Mario couldn’t help chuckling to himself. “I always thought that bitch was a bit of an airhead,” he said to himself before shuffling down the street, pushing his balloon cart, an empty canister of helium the only evidence that he’d ever been there at all.
Epilogue
Roxanne had her towncar come and retrieve her. Unfortunately, she had to be tethered to the fender of the car, as in her bloated state, there was no way that she could fit inside. The drive to her penthouse apartment was the most humiliating seven minutes of her life.
Roxanne began to work from home, and only a few of her most trusted secretaries and interns heard from her in the first few weeks after “the incident” as it came to be called. Rumors of death circulated around the corporate headquarters of Roxanne’s advertising firm. But, after making the necessary arrangements, she was back at work two months later, much to the chagrin of her employees.

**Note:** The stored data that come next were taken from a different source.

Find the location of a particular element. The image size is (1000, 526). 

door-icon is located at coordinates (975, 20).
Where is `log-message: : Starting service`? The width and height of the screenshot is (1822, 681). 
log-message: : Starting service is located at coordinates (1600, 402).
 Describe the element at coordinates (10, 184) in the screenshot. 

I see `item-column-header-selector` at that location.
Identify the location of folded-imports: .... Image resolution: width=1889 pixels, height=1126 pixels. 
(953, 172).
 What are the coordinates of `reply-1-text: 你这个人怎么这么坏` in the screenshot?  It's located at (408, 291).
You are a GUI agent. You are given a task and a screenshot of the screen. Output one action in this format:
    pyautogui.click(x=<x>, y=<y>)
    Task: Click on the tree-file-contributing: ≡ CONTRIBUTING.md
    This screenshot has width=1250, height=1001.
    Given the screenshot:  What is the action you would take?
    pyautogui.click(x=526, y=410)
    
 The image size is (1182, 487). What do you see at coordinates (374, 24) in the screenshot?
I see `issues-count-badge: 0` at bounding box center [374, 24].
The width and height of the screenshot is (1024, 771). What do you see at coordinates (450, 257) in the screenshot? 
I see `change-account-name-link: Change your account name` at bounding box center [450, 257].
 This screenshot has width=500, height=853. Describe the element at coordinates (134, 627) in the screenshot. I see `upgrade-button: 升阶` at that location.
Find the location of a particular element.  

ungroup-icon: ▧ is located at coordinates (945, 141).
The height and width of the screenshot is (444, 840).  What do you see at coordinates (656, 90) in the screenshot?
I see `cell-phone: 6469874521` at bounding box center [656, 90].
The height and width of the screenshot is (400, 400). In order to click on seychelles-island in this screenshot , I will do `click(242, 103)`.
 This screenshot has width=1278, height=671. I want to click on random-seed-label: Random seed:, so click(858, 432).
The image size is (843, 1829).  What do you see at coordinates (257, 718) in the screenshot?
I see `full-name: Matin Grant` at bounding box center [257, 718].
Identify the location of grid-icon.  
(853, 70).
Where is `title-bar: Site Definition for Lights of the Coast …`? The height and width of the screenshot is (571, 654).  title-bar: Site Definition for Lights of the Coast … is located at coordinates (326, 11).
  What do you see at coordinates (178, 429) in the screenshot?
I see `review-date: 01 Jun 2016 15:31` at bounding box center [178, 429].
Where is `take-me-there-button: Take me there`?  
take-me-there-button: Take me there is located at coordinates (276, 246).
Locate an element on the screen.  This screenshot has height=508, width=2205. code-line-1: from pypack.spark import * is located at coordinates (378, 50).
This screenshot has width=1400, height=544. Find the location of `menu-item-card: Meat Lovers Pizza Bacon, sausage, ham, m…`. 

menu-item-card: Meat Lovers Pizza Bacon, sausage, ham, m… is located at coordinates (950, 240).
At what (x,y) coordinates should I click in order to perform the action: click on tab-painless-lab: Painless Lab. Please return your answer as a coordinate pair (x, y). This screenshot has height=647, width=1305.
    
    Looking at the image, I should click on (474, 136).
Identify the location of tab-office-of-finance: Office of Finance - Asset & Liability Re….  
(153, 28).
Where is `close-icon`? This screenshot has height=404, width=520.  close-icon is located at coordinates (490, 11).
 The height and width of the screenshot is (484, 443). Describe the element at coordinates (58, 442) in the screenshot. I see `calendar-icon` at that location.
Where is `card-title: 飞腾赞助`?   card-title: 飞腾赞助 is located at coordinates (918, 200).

Life as a human zeppelin was difficult. But Roxanne refused to let herself be held back by such a trivial inconvenience. In an effort to adapt to her inflated state, she ordered two overworked interns to anchor her to a wheeled cart with cinder blocks and tethers used on floats in the Macy’s Day Parade. Her balloon-like state did not humble her one bit. After all, it was her intuition and ambition that got her to the top, not her perfect body! Now that her chiseled wet-dream inducing body was gone, she threw herself into her work. The office was Roxanne’s home for the next couple of weeks, as her penthouse was being remodeled to accommodate her predicament, which would be ailing her for quite some time according to one doctor who estimated she wouldn’t deflate for 6-8 years (at the earliest). As she didn’t leave the office, Mario had been blessed with pleasant mornings. But each morning he grew more paranoid and anxious. He had taken to carrying a sewing needle wherever he went, for protection. He was always expecting the incessant spiteful yammering of Roxanne and the “Clack! Clack! Clack! Clack!” of her heels to fill his ears once more. But they didn’t. Not until adjustments to Roxanne’s penthouse had been made.
Then, with the help of a few assistants, she resumed her journey to work each morning, by air rather than foot. She inevitably approached the street corner where “the incident” had happened. Mario was gaunt and pale as a corpse. He couldn’t eat or sleep due to stress and the “demonic balloon woman” who haunted his dreams. Mario turned the corner, to his horror; the object of his nightmares was mere feet away from him. Roxanne’s assistants’ eyes grew wide as the deranged balloon salesman charged at their inflated bitch of a boss, armed with a single sewing needle.